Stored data
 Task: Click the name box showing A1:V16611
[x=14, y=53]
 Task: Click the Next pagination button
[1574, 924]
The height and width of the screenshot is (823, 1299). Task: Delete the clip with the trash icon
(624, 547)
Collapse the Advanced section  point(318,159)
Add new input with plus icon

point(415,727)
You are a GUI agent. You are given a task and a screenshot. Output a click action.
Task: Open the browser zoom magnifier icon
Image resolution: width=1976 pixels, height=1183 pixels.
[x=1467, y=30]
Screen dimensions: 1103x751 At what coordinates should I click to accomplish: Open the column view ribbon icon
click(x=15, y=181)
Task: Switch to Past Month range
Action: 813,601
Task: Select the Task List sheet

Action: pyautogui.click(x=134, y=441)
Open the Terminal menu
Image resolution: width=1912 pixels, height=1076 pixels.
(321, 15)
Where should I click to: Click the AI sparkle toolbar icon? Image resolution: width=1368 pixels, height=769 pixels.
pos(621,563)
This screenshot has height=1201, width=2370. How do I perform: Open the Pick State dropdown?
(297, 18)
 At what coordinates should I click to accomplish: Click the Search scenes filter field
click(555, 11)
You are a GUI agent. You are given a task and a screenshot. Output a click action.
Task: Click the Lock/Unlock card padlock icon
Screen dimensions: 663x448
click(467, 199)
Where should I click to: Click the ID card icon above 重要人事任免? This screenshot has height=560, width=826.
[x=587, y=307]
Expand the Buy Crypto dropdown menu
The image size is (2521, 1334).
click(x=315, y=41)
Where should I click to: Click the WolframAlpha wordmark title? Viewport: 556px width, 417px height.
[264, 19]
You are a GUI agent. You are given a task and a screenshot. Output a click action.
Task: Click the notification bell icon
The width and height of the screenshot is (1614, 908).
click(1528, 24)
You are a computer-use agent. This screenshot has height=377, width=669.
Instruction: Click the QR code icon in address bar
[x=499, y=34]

Aim of the exercise – Take every line from the data that contains the word "menu".

Solution for this task –
Open the Terminal menu
Expand the Buy Crypto dropdown menu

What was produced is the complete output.